- Information supplied -
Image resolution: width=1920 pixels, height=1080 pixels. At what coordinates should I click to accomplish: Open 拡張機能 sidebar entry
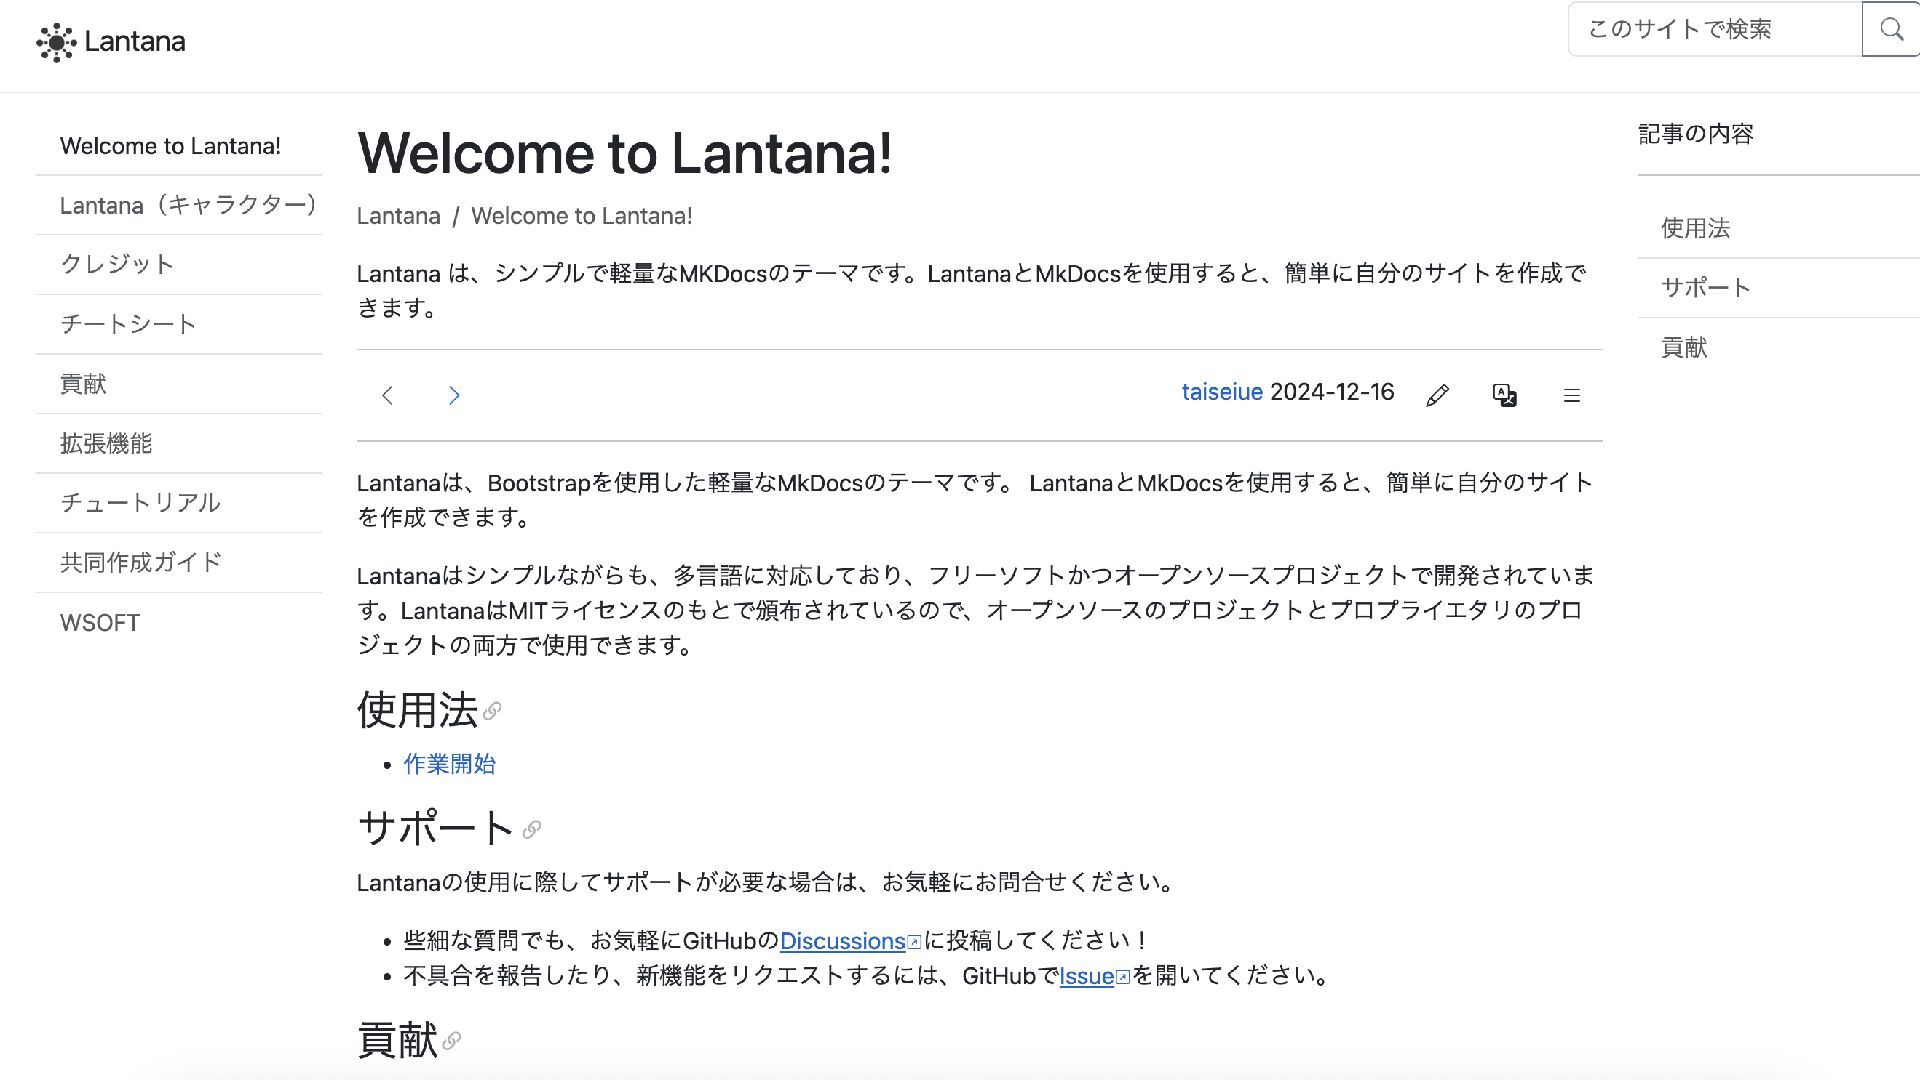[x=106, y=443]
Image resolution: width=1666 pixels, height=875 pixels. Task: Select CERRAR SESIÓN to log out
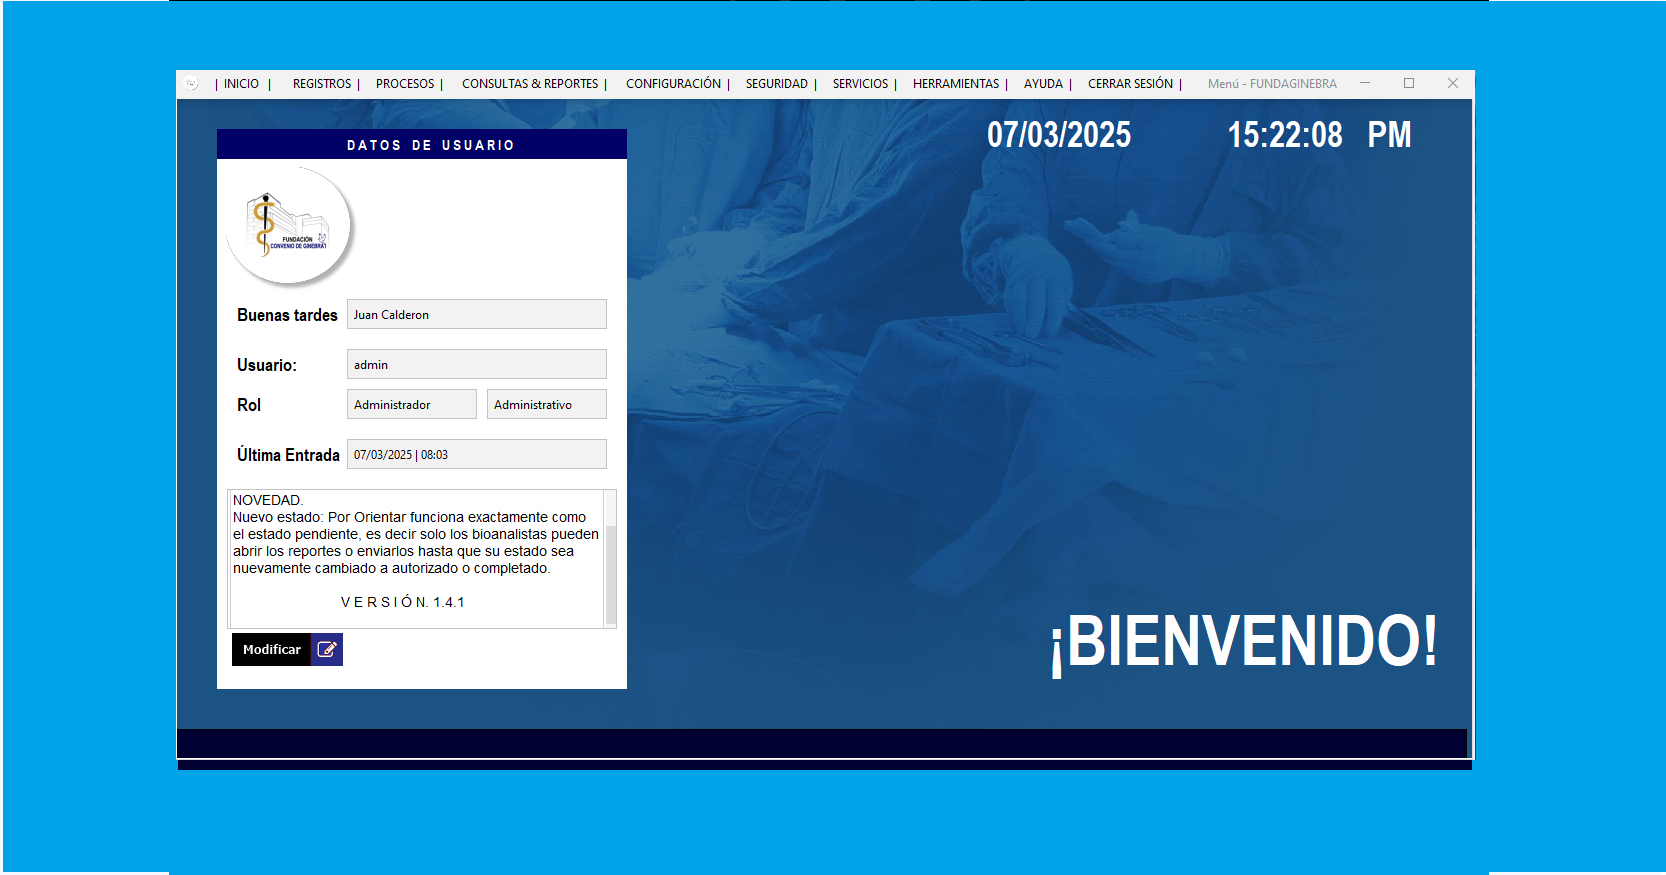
---
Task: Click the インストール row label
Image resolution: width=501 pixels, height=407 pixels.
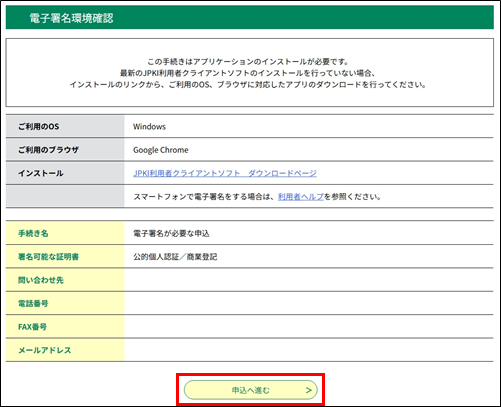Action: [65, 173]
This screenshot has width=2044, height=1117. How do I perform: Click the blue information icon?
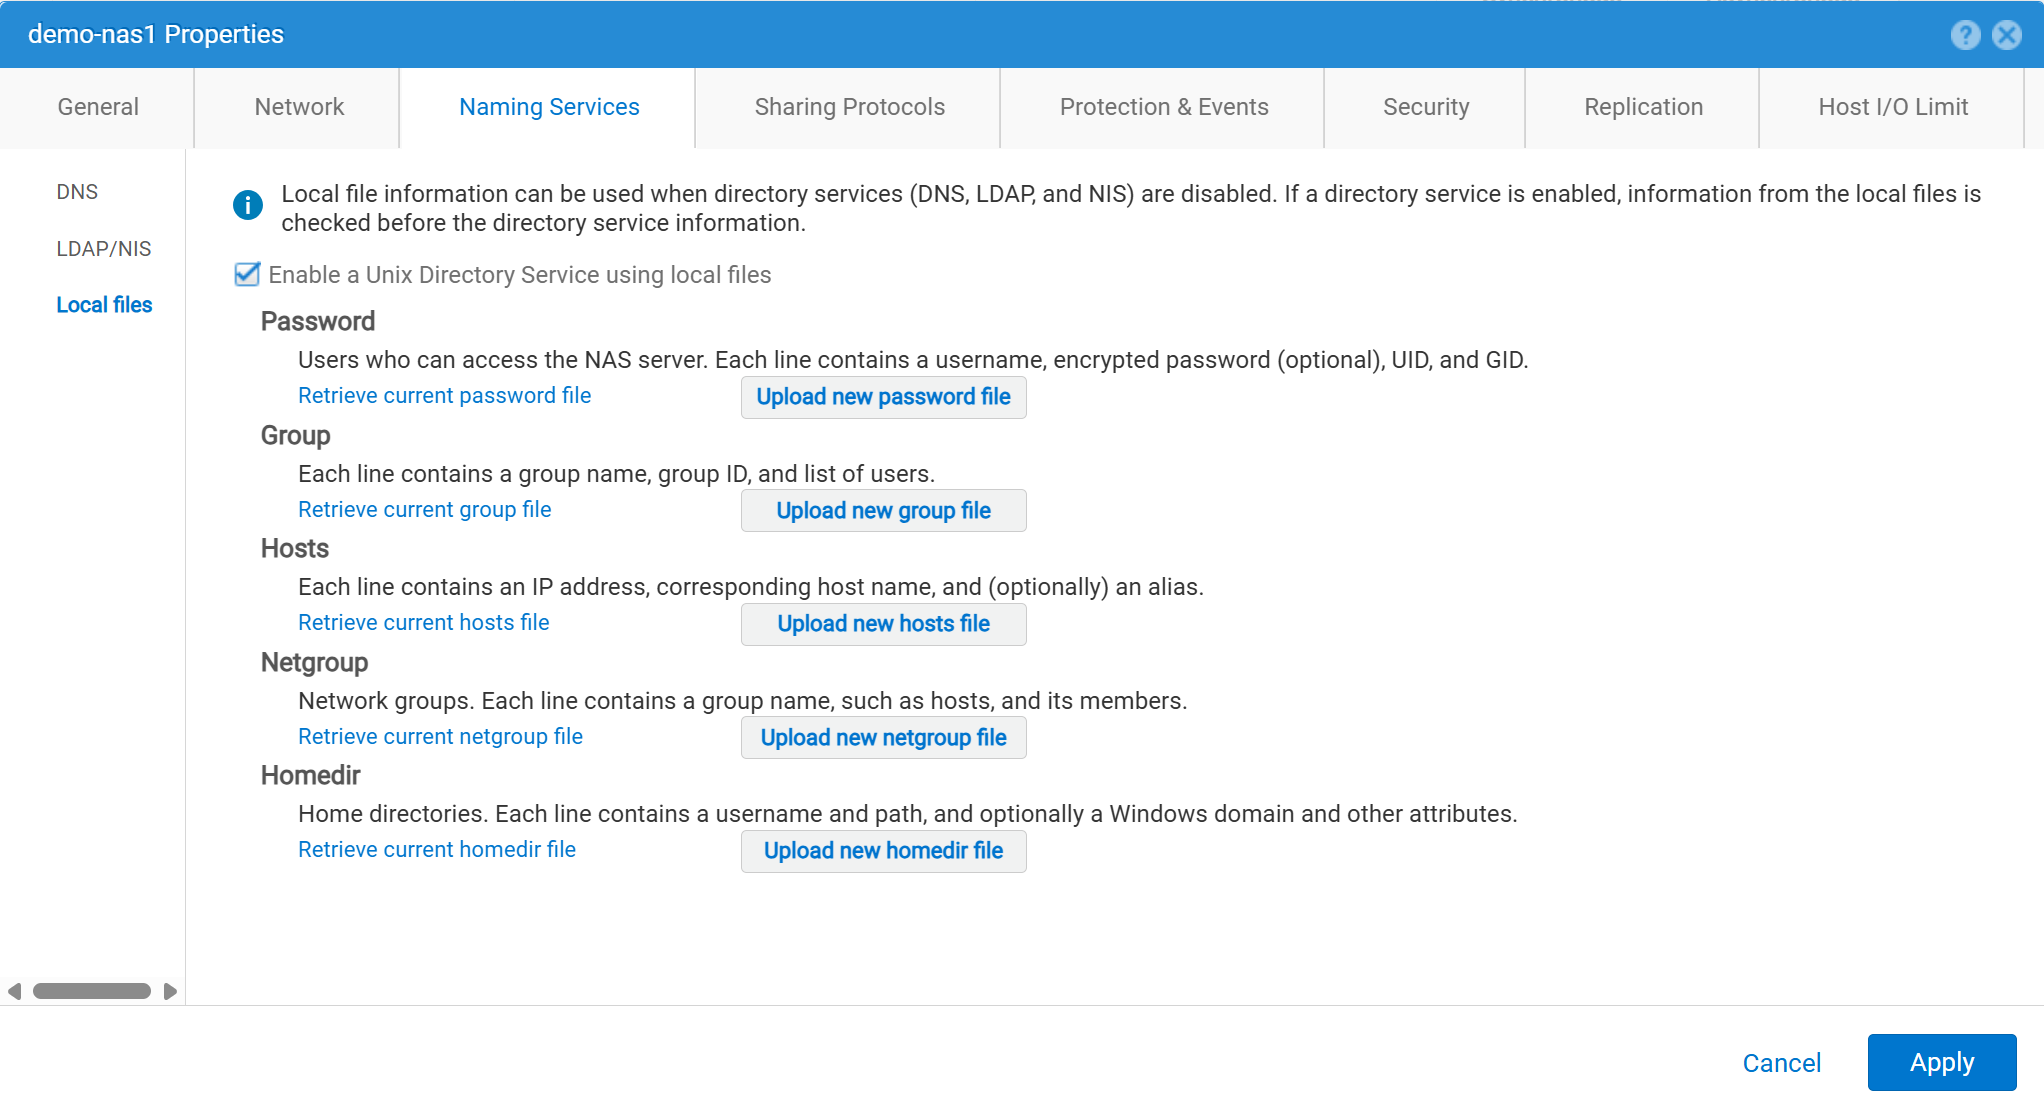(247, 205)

- Set task -
Rewrite the data from the line with "Image resolution: width=1920" up to and including the line with "Image resolution: width=1666", changing every "pixels" to "px" and keeping everything else the same. Leave the pictures out of your answer.

- Problem solution -
Image resolution: width=1920 px, height=1080 px. At what coordinates should I click to accomplish: Open 拡張機能 sidebar entry
[x=106, y=443]
Image resolution: width=1666 px, height=875 px. Task: Select CERRAR SESIÓN to log out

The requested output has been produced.